Asa Taccone is een klein opdondertje met een groot muzikaal hart. Hij, de helft van Electric Guest, beweegt zich springerig en enthousiast over het podium, als een veulen dat eindelijk weer de weide in mag. Nog een positief, en bepaald niet onbelangrijk punt, is dat de charismatische Asa, naast de energie die hij in zijn natuurlijke performance stopt, een stem heeft die prettig in het gehoor ligt en gevoed lijkt door het veelvuldig luisteren naar soul. Dat Brian Burton alias Danger Mouse de productie van EG debuutalbum “Mondo” op zich nam, is niet zo verwonderlijk, want er zijn muzikale verbindingen te maken met diens Gnarls Barkley.

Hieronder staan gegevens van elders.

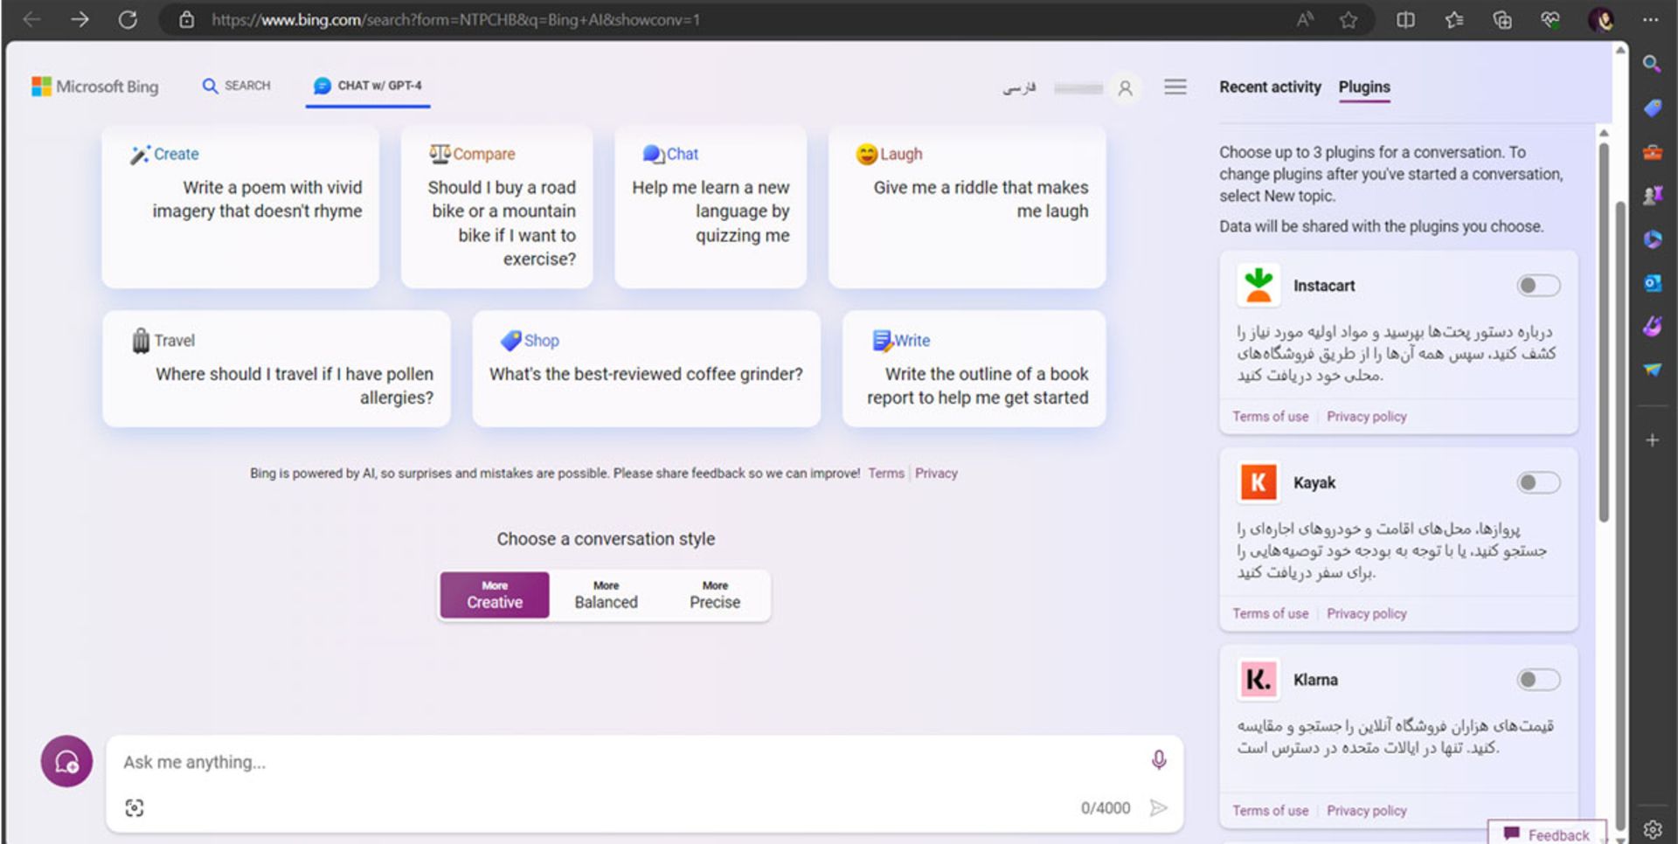The image size is (1678, 844).
Task: Open the sidebar settings gear icon
Action: [1652, 829]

Genoemd album komt ruimschots aan bod, zoals de lekker dansbare pop van opener “Under the gun”, het naar hiphop neigende “American daydream” en het afsluitende hoogtepunt “This head I hold”, een snoepje Motown soul/funk dat naar mijn smaak tot een van de leukste singles van het jaar behoort. Deze gast mag vaker op bezoek komen.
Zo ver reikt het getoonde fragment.